# start of Selected passage

You are viewing a plain text version of this content. The canonical link for it is here.
Posted to commits@hudi.apache.org by GitBox <gi...@apache.org> on 2020/10/29 12:28:24 UTC

[GitHub] [hudi] RajasekarSribalan opened a new issue #2214: [SUPPORT] Hudi Upsert but with duplicates record for same key

RajasekarSribalan opened a new issue #2214:
URL: https://github.com/apache/hudi/issues/2214


   We are having a Hudi spark pipeline which constantly  does upsert on a Hudi table. Incoming traffic is 5k records per sec on the table. We use COW table type but after upsert we could see lot of duplicate rows for same record key. We do set the precombine field which is date string field. Upsert should always update the record but it creates a duplicate entry. Pls note, we might get duplicate records in the incoming messages so dataframe will have duplicate records.

# end of Selected passage

* Aim of the exercise
According to the Hudi issue above, what rate of incoming traffic does the table receive?

# start of Dataset content

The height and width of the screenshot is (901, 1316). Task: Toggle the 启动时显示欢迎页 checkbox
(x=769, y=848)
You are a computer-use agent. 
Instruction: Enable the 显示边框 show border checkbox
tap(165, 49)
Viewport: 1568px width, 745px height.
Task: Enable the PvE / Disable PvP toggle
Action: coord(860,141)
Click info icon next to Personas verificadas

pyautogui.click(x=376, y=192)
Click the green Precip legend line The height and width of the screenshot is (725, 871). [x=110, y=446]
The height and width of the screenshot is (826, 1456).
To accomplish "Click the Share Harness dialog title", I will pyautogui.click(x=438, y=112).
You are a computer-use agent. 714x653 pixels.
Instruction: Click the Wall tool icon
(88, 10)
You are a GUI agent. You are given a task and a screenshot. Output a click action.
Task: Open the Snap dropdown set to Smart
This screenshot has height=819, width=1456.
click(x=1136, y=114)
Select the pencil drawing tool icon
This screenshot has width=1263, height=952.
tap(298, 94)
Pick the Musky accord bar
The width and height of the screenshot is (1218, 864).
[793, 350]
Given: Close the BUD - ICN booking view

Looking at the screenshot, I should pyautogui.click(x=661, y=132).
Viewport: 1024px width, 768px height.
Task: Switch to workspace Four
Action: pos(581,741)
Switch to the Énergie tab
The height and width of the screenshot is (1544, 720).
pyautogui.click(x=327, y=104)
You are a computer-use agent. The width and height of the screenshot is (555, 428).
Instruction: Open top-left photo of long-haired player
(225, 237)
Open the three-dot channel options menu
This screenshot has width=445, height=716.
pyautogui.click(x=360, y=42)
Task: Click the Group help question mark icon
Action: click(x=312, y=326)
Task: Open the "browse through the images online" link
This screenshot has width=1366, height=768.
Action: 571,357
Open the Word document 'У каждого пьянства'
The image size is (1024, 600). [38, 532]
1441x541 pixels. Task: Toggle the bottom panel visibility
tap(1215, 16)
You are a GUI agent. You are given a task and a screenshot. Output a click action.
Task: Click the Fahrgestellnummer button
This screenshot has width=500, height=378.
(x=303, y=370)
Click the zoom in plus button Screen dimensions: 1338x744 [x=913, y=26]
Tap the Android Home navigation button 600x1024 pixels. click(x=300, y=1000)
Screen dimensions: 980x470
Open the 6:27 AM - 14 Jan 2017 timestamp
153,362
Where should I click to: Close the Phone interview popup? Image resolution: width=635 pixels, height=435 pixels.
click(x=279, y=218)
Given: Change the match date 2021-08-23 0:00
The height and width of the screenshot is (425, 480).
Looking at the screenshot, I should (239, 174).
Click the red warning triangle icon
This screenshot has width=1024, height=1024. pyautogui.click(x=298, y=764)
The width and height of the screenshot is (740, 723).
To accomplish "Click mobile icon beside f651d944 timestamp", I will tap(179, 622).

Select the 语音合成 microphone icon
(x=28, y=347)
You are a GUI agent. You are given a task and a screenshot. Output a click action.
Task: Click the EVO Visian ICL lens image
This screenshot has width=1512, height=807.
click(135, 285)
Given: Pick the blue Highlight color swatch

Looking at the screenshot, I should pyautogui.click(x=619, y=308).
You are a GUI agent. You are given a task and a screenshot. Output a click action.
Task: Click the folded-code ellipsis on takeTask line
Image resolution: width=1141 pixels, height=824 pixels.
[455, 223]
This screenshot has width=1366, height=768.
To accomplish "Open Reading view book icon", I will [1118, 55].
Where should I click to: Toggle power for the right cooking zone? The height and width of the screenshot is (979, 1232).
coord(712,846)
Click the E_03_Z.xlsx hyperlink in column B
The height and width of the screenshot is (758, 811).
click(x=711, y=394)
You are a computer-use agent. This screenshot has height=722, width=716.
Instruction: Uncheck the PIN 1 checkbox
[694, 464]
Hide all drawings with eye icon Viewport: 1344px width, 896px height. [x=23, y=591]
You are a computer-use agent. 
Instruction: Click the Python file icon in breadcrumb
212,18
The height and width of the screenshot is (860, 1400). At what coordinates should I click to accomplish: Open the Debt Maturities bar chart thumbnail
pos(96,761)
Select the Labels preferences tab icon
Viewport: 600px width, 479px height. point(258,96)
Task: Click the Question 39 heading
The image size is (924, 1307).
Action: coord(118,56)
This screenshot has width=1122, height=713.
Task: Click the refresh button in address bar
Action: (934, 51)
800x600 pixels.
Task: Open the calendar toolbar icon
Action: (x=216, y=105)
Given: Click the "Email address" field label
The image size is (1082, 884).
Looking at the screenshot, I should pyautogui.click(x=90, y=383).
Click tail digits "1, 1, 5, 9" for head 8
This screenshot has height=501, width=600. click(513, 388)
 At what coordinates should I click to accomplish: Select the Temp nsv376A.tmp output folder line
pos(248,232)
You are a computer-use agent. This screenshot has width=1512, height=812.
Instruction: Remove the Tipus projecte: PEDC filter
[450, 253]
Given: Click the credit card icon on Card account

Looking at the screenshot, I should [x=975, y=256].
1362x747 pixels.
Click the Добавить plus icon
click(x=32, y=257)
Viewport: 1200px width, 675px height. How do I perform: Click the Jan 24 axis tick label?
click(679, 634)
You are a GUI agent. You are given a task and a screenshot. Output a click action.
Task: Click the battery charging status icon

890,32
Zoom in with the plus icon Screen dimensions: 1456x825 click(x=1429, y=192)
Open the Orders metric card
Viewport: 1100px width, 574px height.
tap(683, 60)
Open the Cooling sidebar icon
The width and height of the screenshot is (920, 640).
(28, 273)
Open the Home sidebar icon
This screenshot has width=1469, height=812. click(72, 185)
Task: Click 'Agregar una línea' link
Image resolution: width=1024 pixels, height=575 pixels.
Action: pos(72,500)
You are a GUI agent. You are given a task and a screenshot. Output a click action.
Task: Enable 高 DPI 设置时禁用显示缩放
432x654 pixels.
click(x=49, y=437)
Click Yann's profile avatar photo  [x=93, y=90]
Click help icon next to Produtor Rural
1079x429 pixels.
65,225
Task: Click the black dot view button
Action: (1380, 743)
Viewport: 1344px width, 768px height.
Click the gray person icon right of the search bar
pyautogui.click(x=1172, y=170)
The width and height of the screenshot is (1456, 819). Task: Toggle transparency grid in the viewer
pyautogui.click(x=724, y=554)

# end of Dataset content

* Solution to the problem
5k records per second.